Wow. I'm 27 years old and have never experienced any of the shit you're talking about. I wonder if I should be happy or a little bit worried
Like I said, outsider to human sexuality. My only experiences of sexuality have been people (men and women; mostly men) forcing their affections on me. Mostly friends of my parents. Once you're a psychologically and socially impaired person, and it's obvious that you don't know what to do in life or how to act, all the people who want to be around you are people who want to take advantage of your ignorance and obliviousness. I basically had the kind of horrifically abusive and neglected childhood you see every few years in the newspaper. Except for having access to books and occasionally other people (although never long enough to form actual friendships), I would have been much more obviously feral.
I would probably have been a linguistic prodigy if I had had a normal childhood. I didn't. Until about the age of ten, I would be locked up, me and my brother, for hours. We'd go days or weeks without interacting with anyone else, not allowed to leave the house, not allowed to use the phone, afraid to leave the room for fear of being beaten. Food sometimes, if we could hide it away while my mom wasn't looking, or if my dad ever showed up. Could use the bathroom most of the time; sometimes we couldn't. I don't know if my dad knew my name; he called me by a nickname. I'm certain he didn't know the color of my eyes, or my favorite color, or anything else about me. He never once made eye contact with me, never had a conversation. The closest that we had to conversations would be being forced to sit still and listen to him ramble incoherently about vaguely religious or political topics.
Then sometimes my mom decided I should interact with others, and would throw me into situations where I was with other kids my age. Bowling leagues, tennis, softball, drama. But by then, I was so socially retarded that no one would talk to me or play with me, so I ended up spending the whole time alone in the corner or wandering off into the woods. As I got older, more and more of my time was spent in the woods. There was a forest behind my house, a government-owned wildlife reserve; I'd hide there from my mom when she'd go on one of her psychotic rage trances where she'd try to hurt or kill me.
All kinds of animals would come through the woods. Deer lived there year round; so did geese, ducks, squirrels, rabbits, chipmunks, herons, small fish, and foxes. Occasionally a larger predator would come through. There were reports of bears; one climbed into a neighbor's backyard and attacked her dog, but I never saw one. Once I did see a cougar. Beautiful, beautiful animal. It was sleeping on a rock. If I had to die by an animal, I would totally choose a cougar.

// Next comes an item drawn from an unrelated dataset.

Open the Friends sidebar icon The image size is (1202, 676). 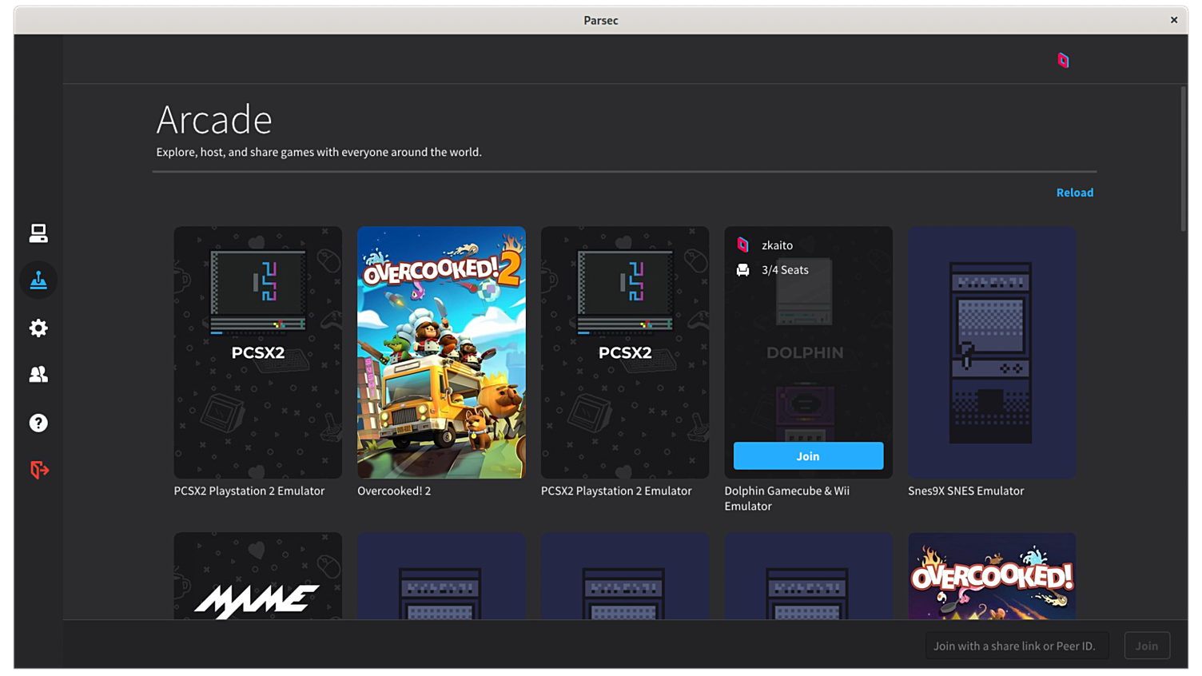point(38,374)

Sometimes during my teens, other kids about my age would move into the neighborhood, but invariably they started talking about sex or potential sex partners, and I lost interest in being friends with them, because I had nothing to say on the subject. I grew farther and farther apart with my brother, the only friend I'd had as a kid, for the same reason. When I learned he'd had sex with a 14 year old girl, I was disgusted and furious. I blamed myself for a long time, believing I had failed to raise him properly. As the older sibling, as his protector and his moral guide, I should have been there for him more, I should have made him a better person than that. My only consolation was that he vowed he would never allow my parents to become grandparents.
I fully expect a day will come when I will be asked to comment on his having being arrested as a serial killer/rapist. I don't even have emotions about it. I just am resigned to it, and when that day comes, I will point out that if anyone had stepped in to reduce the abuse we suffered as children, this would never have happened. If anyone had brought to light the fact that we were horrifically neglected, that I ended up being personally responsible for making sure he didn't die during his first years of life, that I had saved him from his attempt to throw himself off a balcony as a toddler while my parents stood down in the parking lot, that I had saved him from sticking his hand in a beehive just a few months later, and that a four year old should never have been left alone to babysit a toddler, if someone had said something, maybe this wouldn't have happened.
So when I got thrust into the world (when my parents threw me out on the street) in my late teens, I was a grownup with all the social skills of a feral child. I didn't know how to act around people. I either emotionally clung to them or feared them. I spent years trying to find replacement parents, someone to give me the love and support I'd always needed. I went from abusive relationship to abusive relationship. Didn't realize the problem was me, that I was such a broken and neurotic person that of course I couldn't get a person who wasn't either broken and neurotic or trying to take advantage of my being broken and neurotic.
Only in the last couple of months (at the age of 26) have I been able to start looking around at the shards that are my life, pick up the pieces, and try to forge a new person. A person who isn't owned, defined, submissive, cowering, neurotic. Trying to form a person who can talk to people, analyze things they say, judge their opinions on their own merits, make decisions, have the strength of character to stand up for myself, to think for myself, to figure out who I am for myself. It's really hard. And often pretty scary. But yeah. Fuck people who think they have the right to own me. And especially the ones who convinced me that that was their right.